WITH JulyTickets AS (
  SELECT
    crm_account_id,
    COUNT(ticket_id) AS ticket_count
  FROM tickets
  WHERE EXTRACT(YEAR FROM created_at) = 2023 AND EXTRACT(MONTH FROM created_at) = 7
  GROUP BY crm_account_id
),
CustomersWithFewerThan5Tickets AS (
  SELECT
    crm_account_id
  FROM JulyTickets
  WHERE ticket_count < 5
),
TotalCustomers AS (
  SELECT
    COUNT(DISTINCT crm_account_id) AS total_customers
  FROM customers
),
CustomersWithFewerThan5TicketsCount AS (
  SELECT
    COUNT(crm_account_id) AS customers_with_fewer_than_5_tickets
  FROM CustomersWithFewerThan5Tickets
)
SELECT
  (customers_with_fewer_than_5_tickets / CAST(total_customers AS FLOAT)) * 100 AS percentage_customers_fewer_than_5_tickets
FROM
  CustomersWithFewerThan5TicketsCount,
  TotalCustomers;
"""

# Execute the query
percentage_customers_fewer_than_5_tickets = spark.sql(percentage_customers_fewer_than_5_tickets_query)

# Show the result
percentage_customers_fewer_than_5_tickets.show()

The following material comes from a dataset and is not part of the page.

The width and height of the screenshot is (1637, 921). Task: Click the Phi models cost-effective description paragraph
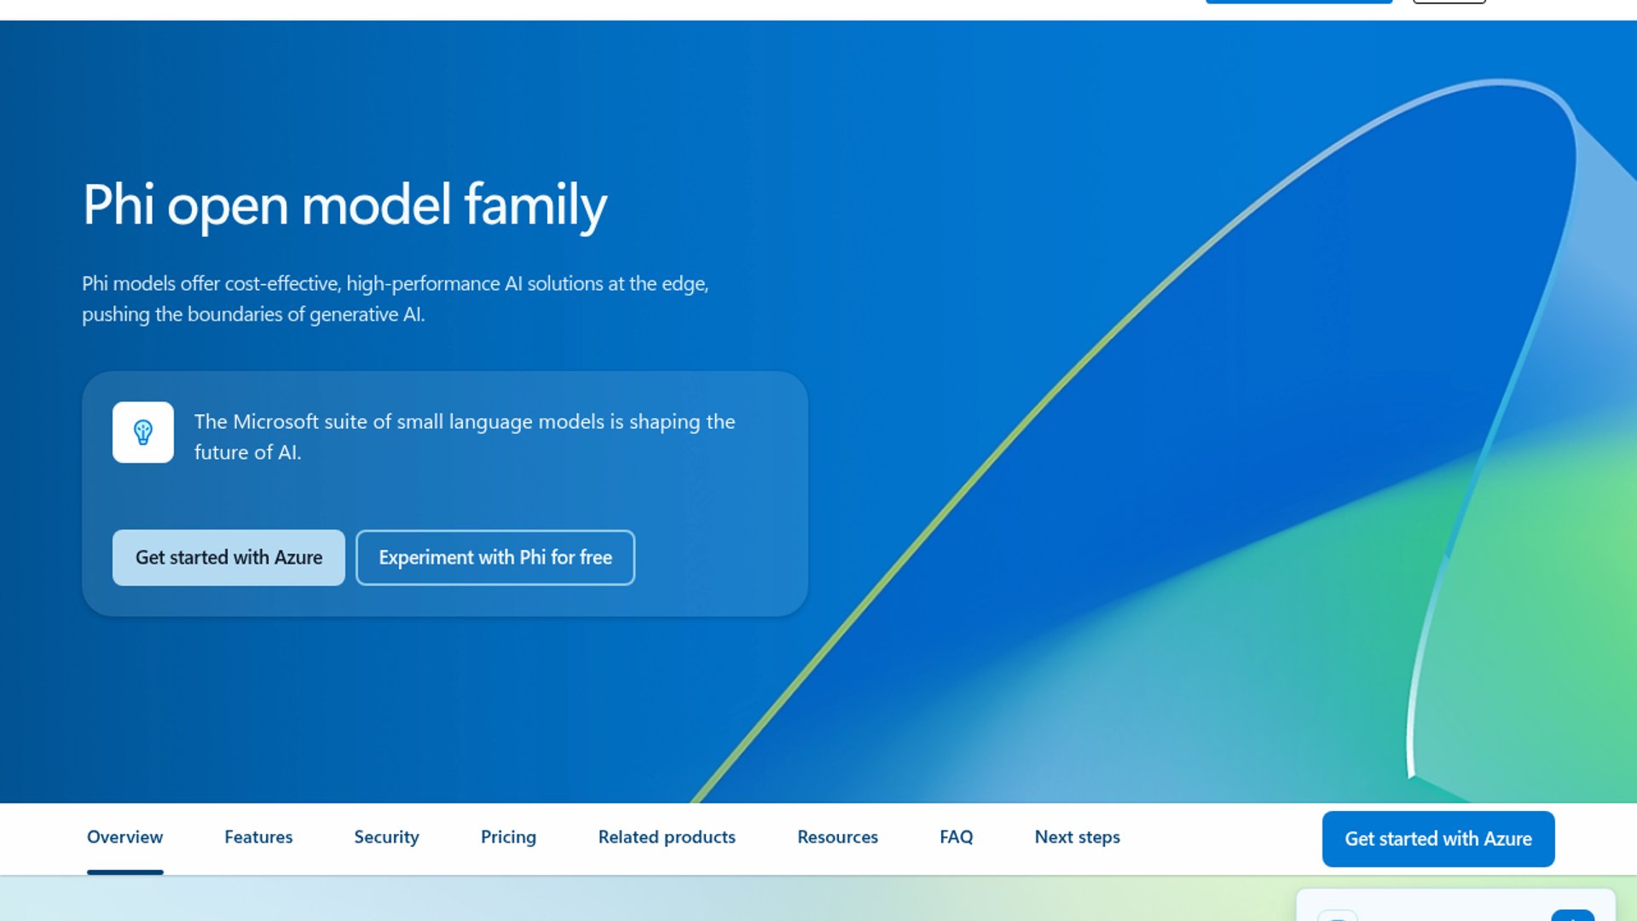pos(395,298)
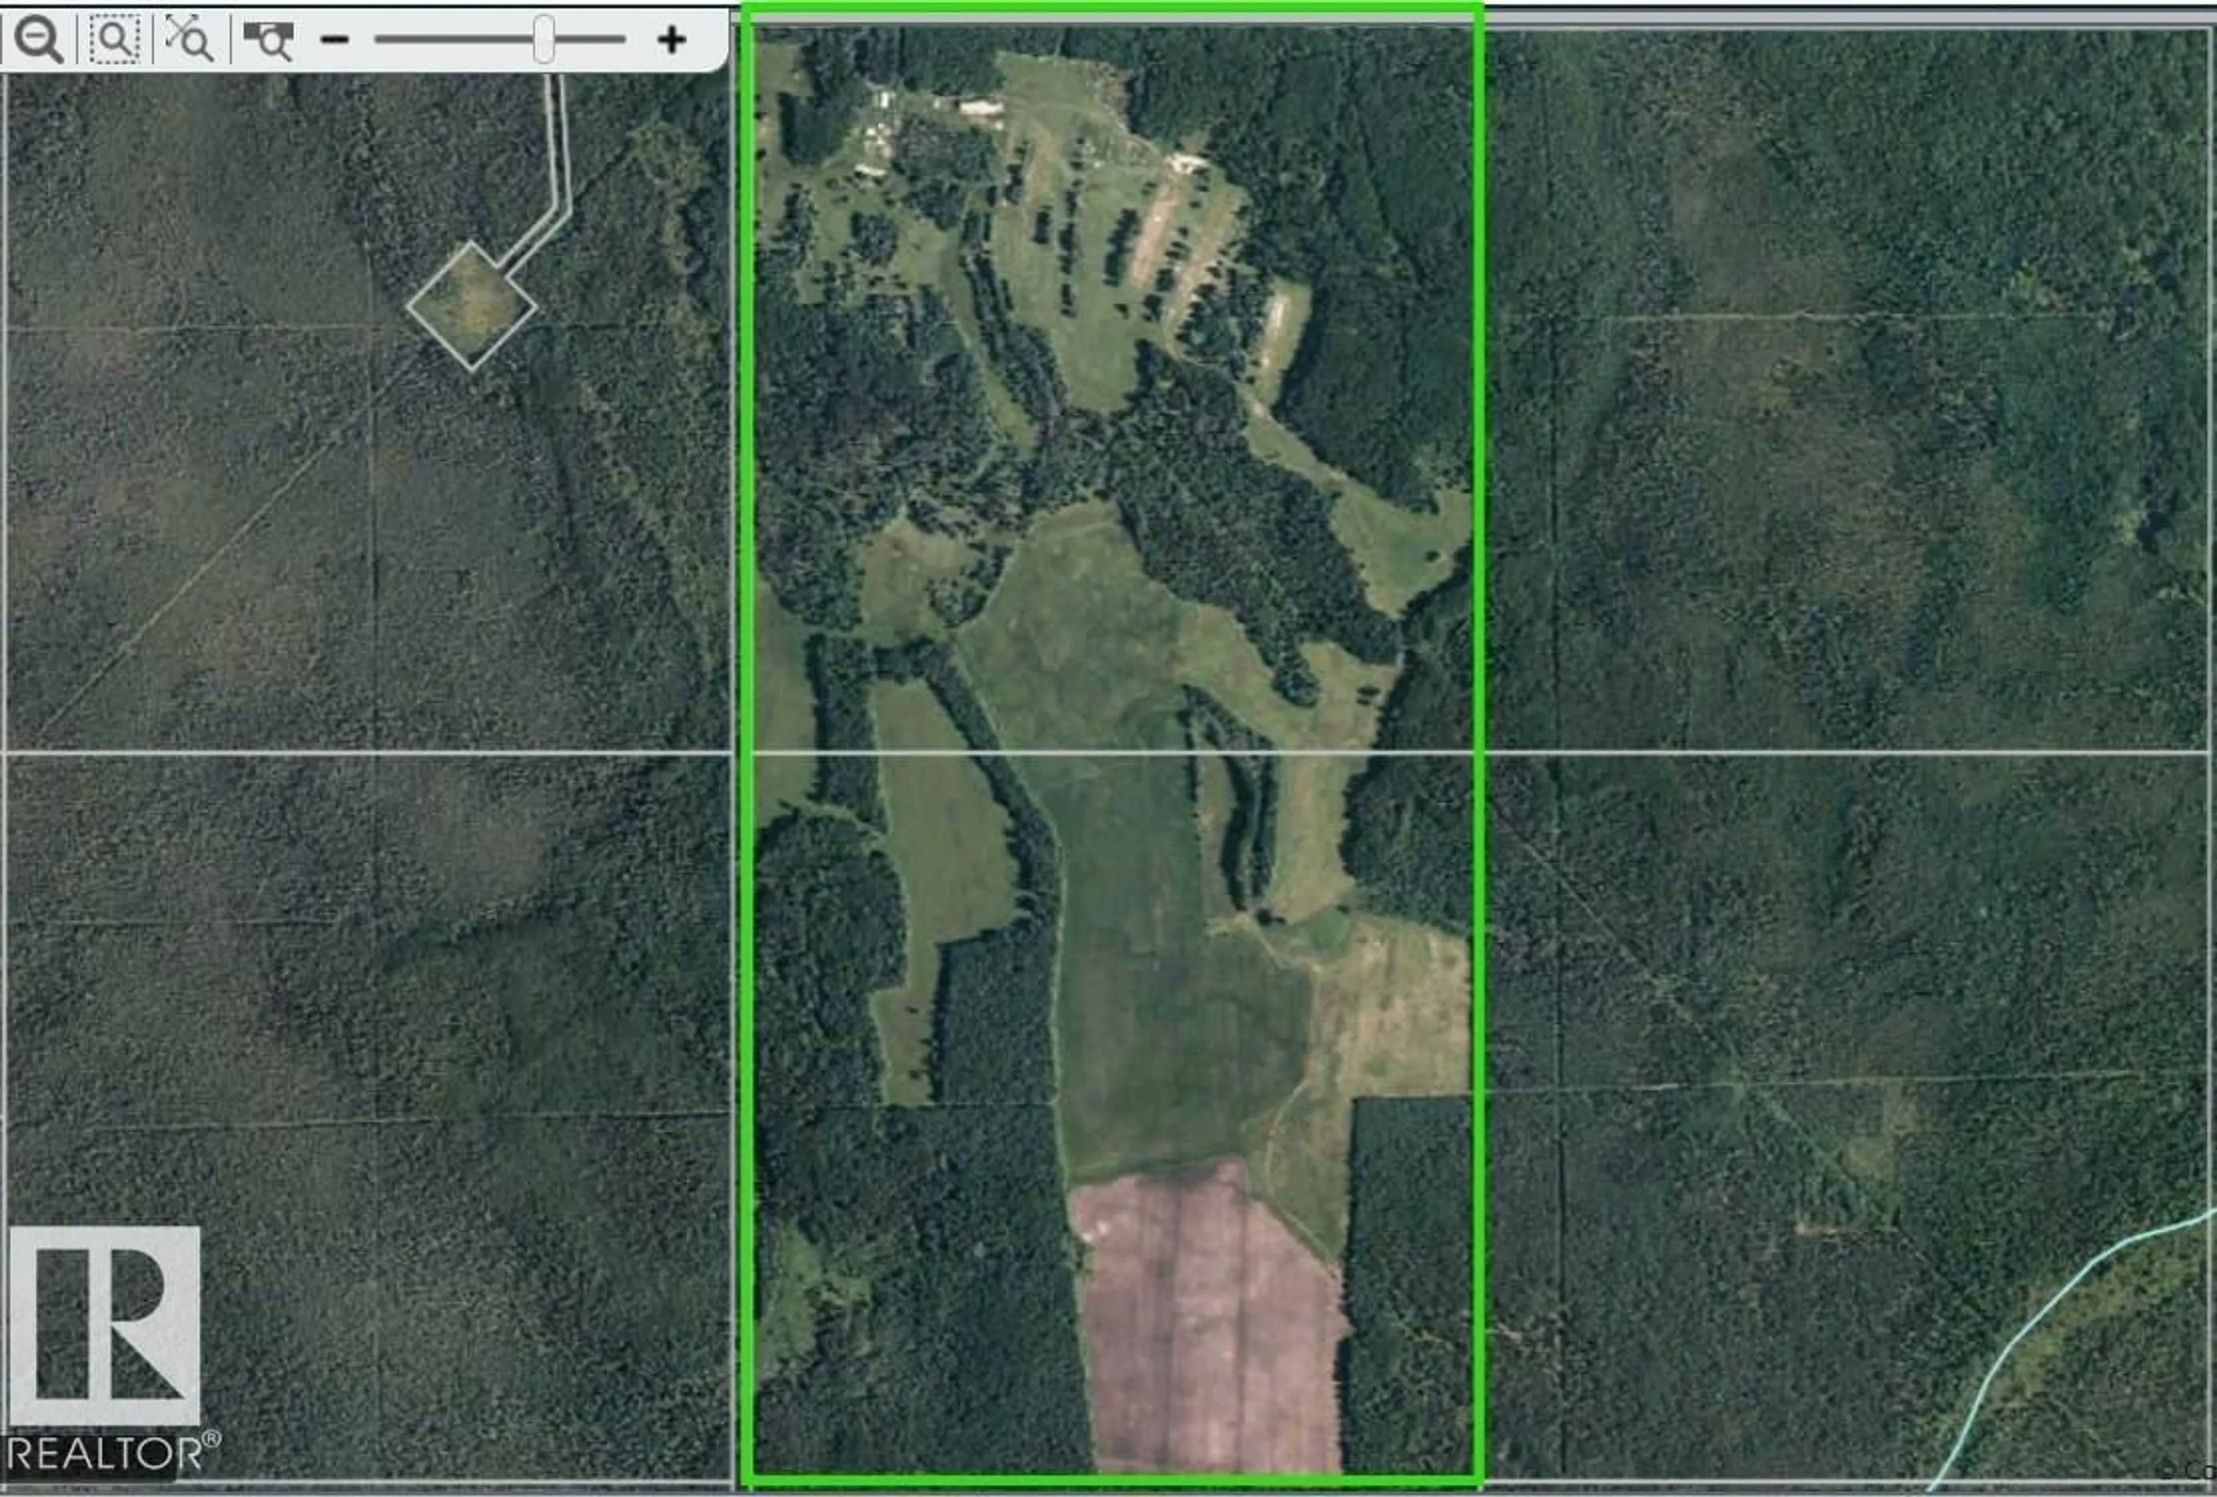
Task: Click the crossed-arrows magnifier icon
Action: [x=189, y=38]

+-----------------------------------------+
|percentage_customers_fewer_than_5_tickets|
+-----------------------------------------+
|                        66.66666666666666|
+-----------------------------------------+



In [151]:
# SQL query to count the number of tickets per customer for July 2023
tickets_per_customer_july_query = """
SELECT
  crm_account_id,
  COUNT(ticket_id) AS ticket_count
FROM tickets
WHERE EXTRACT(YEAR FROM created_at) = 2023 AND EXTRACT(MONTH FROM created_at) = 7
GROUP BY crm_account_id
"""

# Execute the query
tickets_per_customer_july = spark.sql(tickets_per_customer_july_query)

# Show the result
tickets_per_customer_july.show()


+--------------+------------+
|crm_account_id|ticket_count|
+--------------+------------+
|   123456ABCDE|           1|
|    24680LMNOP|           1|
+--------------+------------+



In [152]:
customers_fewer_than_5_tickets = spark.sql("""
SELECT
  crm_account_id,
  COUNT(ticket_id) AS ticket_count
FROM tickets
WHERE EXTRACT(YEAR FROM created_at) = 2023
  AND EXTRACT(MONTH FROM created_at) = 7
GROUP BY crm_account_id
HAVING COUNT(ticket_id) < 5
""")

customers_fewer_than_5_tickets.show()

+--------------+------------+
|crm_account_id|ticket_count|
+--------------+------------+
|   123456ABCDE|           1|
|    24680LMNOP|           1|
+--------------+------------+



After checking that 2 customers had fewer than 5 tickets in july; there were two customers in july; but there are 3 customers in our data base we can see that 2 divided by 3 makes sense.